[Opening DATA PROVIDED section]
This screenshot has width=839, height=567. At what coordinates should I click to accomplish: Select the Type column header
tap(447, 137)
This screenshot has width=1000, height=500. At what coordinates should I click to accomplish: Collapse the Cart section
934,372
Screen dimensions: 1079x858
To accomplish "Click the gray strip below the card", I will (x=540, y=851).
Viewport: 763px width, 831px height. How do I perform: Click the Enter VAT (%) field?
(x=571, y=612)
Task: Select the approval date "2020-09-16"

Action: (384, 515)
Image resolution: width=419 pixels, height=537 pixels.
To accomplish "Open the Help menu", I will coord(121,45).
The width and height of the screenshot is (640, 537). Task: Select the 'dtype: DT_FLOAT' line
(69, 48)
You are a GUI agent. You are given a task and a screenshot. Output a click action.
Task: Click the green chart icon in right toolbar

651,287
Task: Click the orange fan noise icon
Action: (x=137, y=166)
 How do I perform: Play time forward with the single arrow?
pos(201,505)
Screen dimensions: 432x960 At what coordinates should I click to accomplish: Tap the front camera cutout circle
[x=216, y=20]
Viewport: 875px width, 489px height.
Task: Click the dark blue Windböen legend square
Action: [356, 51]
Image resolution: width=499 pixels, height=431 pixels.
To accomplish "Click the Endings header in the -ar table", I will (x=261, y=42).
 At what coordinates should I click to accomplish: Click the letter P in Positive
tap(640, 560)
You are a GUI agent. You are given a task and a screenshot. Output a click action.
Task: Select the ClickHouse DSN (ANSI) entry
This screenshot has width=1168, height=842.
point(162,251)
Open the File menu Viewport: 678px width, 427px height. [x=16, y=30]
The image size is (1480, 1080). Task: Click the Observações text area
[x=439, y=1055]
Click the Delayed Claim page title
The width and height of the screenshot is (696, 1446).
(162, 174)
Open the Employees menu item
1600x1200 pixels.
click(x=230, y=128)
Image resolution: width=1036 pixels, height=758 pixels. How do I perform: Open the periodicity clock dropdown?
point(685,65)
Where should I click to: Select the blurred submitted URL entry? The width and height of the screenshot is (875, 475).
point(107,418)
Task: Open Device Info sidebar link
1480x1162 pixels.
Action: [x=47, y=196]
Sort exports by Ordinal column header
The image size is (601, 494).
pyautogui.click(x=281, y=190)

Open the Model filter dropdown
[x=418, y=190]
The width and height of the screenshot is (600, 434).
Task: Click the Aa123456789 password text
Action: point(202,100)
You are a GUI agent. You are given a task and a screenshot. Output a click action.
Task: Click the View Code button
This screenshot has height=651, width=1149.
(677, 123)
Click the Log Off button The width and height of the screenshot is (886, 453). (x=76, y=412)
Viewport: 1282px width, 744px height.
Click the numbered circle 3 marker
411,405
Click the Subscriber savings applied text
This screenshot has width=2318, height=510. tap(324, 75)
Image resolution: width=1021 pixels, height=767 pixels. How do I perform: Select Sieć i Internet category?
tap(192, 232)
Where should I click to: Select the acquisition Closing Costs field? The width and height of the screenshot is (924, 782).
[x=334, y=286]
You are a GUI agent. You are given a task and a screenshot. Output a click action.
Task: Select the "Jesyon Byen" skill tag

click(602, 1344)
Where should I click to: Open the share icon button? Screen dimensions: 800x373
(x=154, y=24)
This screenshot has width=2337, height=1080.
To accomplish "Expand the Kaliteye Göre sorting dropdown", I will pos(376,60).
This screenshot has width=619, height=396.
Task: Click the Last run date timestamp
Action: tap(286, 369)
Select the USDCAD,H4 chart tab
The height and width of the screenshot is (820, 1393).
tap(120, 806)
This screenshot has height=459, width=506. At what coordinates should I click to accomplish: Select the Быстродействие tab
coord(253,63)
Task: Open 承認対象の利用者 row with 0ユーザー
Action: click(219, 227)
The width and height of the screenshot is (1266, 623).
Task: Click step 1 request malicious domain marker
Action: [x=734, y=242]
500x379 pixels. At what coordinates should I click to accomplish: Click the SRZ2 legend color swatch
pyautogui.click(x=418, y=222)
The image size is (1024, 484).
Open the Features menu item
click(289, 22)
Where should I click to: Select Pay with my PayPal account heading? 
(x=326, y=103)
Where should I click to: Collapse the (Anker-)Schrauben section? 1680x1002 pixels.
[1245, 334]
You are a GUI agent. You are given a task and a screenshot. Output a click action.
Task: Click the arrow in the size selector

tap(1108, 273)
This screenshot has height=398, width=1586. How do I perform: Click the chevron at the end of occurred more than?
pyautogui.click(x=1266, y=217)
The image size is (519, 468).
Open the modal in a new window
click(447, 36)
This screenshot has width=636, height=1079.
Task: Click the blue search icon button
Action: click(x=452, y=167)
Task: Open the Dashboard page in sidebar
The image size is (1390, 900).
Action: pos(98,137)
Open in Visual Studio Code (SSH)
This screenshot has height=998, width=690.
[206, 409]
[Closing DATA PROVIDED section]
→ **WORK INSTRUCTION**
The records above are to be duplicated in full and exactly.

→ **REPLY**
This screenshot has width=839, height=567. At what coordinates should I click to accomplish: Select the Type column header
tap(447, 137)
This screenshot has width=1000, height=500. At what coordinates should I click to accomplish: Collapse the Cart section
934,372
Screen dimensions: 1079x858
To accomplish "Click the gray strip below the card", I will (x=540, y=851).
Viewport: 763px width, 831px height. How do I perform: Click the Enter VAT (%) field?
(x=571, y=612)
Task: Select the approval date "2020-09-16"

Action: (384, 515)
Image resolution: width=419 pixels, height=537 pixels.
To accomplish "Open the Help menu", I will coord(121,45).
The width and height of the screenshot is (640, 537). Task: Select the 'dtype: DT_FLOAT' line
(69, 48)
You are a GUI agent. You are given a task and a screenshot. Output a click action.
Task: Click the green chart icon in right toolbar

651,287
Task: Click the orange fan noise icon
Action: (x=137, y=166)
 How do I perform: Play time forward with the single arrow?
pos(201,505)
Screen dimensions: 432x960 At what coordinates should I click to accomplish: Tap the front camera cutout circle
[x=216, y=20]
Viewport: 875px width, 489px height.
Task: Click the dark blue Windböen legend square
Action: [356, 51]
Image resolution: width=499 pixels, height=431 pixels.
To accomplish "Click the Endings header in the -ar table", I will (x=261, y=42).
 At what coordinates should I click to accomplish: Click the letter P in Positive
tap(640, 560)
You are a GUI agent. You are given a task and a screenshot. Output a click action.
Task: Select the ClickHouse DSN (ANSI) entry
This screenshot has width=1168, height=842.
point(162,251)
Open the File menu Viewport: 678px width, 427px height. [x=16, y=30]
The image size is (1480, 1080). Task: Click the Observações text area
[x=439, y=1055]
Click the Delayed Claim page title
The width and height of the screenshot is (696, 1446).
(162, 174)
Open the Employees menu item
1600x1200 pixels.
click(x=230, y=128)
Image resolution: width=1036 pixels, height=758 pixels. How do I perform: Open the periodicity clock dropdown?
point(685,65)
Where should I click to: Select the blurred submitted URL entry? The width and height of the screenshot is (875, 475).
point(107,418)
Task: Open Device Info sidebar link
1480x1162 pixels.
Action: [x=47, y=196]
Sort exports by Ordinal column header
The image size is (601, 494).
pyautogui.click(x=281, y=190)

Open the Model filter dropdown
[x=418, y=190]
The width and height of the screenshot is (600, 434).
Task: Click the Aa123456789 password text
Action: point(202,100)
You are a GUI agent. You are given a task and a screenshot. Output a click action.
Task: Click the View Code button
This screenshot has height=651, width=1149.
(677, 123)
Click the Log Off button The width and height of the screenshot is (886, 453). (x=76, y=412)
Viewport: 1282px width, 744px height.
Click the numbered circle 3 marker
411,405
Click the Subscriber savings applied text
This screenshot has width=2318, height=510. tap(324, 75)
Image resolution: width=1021 pixels, height=767 pixels. How do I perform: Select Sieć i Internet category?
tap(192, 232)
Where should I click to: Select the acquisition Closing Costs field? The width and height of the screenshot is (924, 782).
[x=334, y=286]
You are a GUI agent. You are given a task and a screenshot. Output a click action.
Task: Select the "Jesyon Byen" skill tag

click(602, 1344)
Where should I click to: Open the share icon button? Screen dimensions: 800x373
(x=154, y=24)
This screenshot has width=2337, height=1080.
To accomplish "Expand the Kaliteye Göre sorting dropdown", I will pos(376,60).
This screenshot has width=619, height=396.
Task: Click the Last run date timestamp
Action: tap(286, 369)
Select the USDCAD,H4 chart tab
The height and width of the screenshot is (820, 1393).
tap(120, 806)
This screenshot has height=459, width=506. At what coordinates should I click to accomplish: Select the Быстродействие tab
coord(253,63)
Task: Open 承認対象の利用者 row with 0ユーザー
Action: click(219, 227)
The width and height of the screenshot is (1266, 623).
Task: Click step 1 request malicious domain marker
Action: [x=734, y=242]
500x379 pixels. At what coordinates should I click to accomplish: Click the SRZ2 legend color swatch
pyautogui.click(x=418, y=222)
The image size is (1024, 484).
Open the Features menu item
click(289, 22)
Where should I click to: Select Pay with my PayPal account heading? 
(x=326, y=103)
Where should I click to: Collapse the (Anker-)Schrauben section? 1680x1002 pixels.
[1245, 334]
You are a GUI agent. You are given a task and a screenshot. Output a click action.
Task: Click the arrow in the size selector

tap(1108, 273)
This screenshot has height=398, width=1586. How do I perform: Click the chevron at the end of occurred more than?
pyautogui.click(x=1266, y=217)
The image size is (519, 468).
Open the modal in a new window
click(447, 36)
This screenshot has width=636, height=1079.
Task: Click the blue search icon button
Action: click(x=452, y=167)
Task: Open the Dashboard page in sidebar
The image size is (1390, 900).
Action: pos(98,137)
Open in Visual Studio Code (SSH)
This screenshot has height=998, width=690.
[206, 409]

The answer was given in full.